[Dataset entries]
---*---
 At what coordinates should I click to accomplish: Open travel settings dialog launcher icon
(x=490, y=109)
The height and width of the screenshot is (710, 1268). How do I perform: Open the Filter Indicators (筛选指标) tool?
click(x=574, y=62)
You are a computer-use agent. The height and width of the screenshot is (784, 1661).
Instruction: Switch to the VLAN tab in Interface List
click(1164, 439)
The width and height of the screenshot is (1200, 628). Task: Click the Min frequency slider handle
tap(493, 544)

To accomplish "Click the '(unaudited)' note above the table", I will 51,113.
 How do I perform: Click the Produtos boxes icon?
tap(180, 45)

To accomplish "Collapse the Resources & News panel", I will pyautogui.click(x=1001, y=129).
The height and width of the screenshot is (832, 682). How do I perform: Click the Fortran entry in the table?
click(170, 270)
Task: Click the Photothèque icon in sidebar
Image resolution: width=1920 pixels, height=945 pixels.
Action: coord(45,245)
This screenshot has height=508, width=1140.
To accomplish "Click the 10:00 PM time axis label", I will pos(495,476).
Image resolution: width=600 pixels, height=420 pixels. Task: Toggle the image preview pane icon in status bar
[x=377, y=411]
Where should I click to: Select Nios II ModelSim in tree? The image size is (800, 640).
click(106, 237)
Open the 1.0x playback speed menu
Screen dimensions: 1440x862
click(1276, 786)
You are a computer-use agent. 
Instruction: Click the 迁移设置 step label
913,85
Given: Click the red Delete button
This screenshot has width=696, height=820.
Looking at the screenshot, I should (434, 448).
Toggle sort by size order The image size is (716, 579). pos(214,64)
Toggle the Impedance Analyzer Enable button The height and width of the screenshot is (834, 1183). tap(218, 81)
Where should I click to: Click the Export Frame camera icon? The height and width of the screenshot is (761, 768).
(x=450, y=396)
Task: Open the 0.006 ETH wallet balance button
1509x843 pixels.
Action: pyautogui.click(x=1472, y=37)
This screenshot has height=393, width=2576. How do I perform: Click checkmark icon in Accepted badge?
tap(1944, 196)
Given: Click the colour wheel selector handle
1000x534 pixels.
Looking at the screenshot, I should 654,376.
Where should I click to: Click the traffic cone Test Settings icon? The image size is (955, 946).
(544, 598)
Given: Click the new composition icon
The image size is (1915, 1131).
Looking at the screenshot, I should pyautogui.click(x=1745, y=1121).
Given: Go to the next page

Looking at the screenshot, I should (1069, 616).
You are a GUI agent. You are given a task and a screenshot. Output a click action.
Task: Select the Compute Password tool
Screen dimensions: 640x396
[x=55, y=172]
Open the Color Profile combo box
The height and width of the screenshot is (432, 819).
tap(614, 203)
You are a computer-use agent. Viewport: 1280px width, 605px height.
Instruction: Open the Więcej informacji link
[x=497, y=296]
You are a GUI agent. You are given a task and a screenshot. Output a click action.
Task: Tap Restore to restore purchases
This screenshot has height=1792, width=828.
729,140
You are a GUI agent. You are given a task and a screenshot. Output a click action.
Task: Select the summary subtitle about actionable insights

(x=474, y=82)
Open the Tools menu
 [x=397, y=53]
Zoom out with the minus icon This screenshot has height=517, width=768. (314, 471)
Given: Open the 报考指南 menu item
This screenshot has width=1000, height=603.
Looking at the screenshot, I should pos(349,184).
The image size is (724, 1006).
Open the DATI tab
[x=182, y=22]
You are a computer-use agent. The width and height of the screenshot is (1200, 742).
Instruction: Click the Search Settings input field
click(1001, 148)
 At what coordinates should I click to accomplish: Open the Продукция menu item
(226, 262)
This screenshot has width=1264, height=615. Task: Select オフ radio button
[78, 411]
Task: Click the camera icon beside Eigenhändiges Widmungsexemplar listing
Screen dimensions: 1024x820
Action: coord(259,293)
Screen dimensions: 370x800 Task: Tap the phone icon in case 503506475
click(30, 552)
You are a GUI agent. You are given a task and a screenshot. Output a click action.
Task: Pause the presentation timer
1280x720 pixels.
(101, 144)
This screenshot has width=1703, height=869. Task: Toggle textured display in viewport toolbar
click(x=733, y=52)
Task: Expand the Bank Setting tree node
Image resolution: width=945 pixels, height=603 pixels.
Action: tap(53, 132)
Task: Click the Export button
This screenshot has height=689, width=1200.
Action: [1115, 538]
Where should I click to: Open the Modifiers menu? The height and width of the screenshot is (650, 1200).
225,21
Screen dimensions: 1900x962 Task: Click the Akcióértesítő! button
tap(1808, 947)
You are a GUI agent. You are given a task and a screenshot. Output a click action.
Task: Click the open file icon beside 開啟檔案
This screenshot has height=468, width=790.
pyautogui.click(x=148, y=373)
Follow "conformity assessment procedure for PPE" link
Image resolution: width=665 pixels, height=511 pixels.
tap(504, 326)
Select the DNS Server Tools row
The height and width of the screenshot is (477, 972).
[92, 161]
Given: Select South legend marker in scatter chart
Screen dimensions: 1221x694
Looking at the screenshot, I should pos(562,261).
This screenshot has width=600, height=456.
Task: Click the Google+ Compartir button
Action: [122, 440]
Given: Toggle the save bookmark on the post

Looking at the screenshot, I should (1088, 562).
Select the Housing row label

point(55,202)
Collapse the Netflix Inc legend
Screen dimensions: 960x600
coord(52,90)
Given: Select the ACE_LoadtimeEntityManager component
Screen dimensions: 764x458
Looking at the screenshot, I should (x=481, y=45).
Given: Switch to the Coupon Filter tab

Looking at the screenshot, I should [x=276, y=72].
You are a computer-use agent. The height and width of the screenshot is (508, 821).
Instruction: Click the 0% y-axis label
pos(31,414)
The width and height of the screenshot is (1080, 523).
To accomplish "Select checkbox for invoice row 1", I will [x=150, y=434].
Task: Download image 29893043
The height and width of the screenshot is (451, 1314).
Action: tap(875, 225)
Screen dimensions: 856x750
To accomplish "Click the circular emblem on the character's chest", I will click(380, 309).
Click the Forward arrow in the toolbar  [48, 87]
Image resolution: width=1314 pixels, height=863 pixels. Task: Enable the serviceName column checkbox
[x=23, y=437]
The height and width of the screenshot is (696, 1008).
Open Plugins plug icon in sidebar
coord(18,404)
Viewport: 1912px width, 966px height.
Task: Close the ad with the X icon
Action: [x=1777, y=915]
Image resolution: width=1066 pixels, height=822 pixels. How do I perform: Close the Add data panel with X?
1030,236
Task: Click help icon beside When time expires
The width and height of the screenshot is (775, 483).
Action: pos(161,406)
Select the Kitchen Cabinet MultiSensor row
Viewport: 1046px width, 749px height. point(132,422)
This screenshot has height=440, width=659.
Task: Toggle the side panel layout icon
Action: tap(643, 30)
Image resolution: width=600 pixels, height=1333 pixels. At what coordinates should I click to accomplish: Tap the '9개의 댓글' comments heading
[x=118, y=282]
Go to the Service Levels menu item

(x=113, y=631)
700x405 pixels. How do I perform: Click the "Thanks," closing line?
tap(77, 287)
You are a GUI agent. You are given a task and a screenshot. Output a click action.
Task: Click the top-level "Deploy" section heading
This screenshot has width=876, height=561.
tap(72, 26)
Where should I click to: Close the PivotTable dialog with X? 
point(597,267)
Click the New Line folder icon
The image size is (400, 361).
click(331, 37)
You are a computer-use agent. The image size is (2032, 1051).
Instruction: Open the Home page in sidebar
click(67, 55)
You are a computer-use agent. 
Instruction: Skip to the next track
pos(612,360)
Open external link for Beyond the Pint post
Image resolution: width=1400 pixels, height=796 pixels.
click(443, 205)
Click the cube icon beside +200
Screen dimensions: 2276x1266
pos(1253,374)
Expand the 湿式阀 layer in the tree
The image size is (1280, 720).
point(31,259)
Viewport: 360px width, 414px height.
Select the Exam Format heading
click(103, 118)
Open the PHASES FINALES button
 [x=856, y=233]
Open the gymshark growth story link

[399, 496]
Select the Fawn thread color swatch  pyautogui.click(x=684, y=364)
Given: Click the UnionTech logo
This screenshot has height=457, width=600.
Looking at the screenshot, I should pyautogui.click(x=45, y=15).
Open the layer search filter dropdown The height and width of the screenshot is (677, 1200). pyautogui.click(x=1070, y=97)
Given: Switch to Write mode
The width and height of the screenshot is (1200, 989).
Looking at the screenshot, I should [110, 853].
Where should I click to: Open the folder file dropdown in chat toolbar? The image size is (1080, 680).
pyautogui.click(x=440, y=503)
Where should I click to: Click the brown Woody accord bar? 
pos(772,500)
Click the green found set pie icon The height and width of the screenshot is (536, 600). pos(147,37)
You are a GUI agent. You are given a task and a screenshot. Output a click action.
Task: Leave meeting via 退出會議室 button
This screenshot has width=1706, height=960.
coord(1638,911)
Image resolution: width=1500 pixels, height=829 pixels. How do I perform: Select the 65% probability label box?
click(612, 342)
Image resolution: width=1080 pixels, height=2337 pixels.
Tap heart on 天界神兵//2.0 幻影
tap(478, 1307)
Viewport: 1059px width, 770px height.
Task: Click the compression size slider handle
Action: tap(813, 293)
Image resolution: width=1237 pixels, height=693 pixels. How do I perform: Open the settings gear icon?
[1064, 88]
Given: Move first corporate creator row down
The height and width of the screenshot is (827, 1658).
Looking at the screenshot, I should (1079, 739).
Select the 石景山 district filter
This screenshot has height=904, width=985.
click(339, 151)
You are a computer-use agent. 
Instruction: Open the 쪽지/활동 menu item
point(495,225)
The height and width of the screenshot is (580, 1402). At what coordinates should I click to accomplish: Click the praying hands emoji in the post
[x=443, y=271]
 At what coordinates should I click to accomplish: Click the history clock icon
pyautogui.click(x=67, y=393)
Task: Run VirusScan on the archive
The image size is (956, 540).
---*---
### Task description
Scan the records above for the lines holding "Instruction: Skip to the next track" and "Click the cube icon beside +200". Transcribe those two and every line between them word for word, and no others.

### Answer
Instruction: Skip to the next track
pos(612,360)
Open external link for Beyond the Pint post
Image resolution: width=1400 pixels, height=796 pixels.
click(443, 205)
Click the cube icon beside +200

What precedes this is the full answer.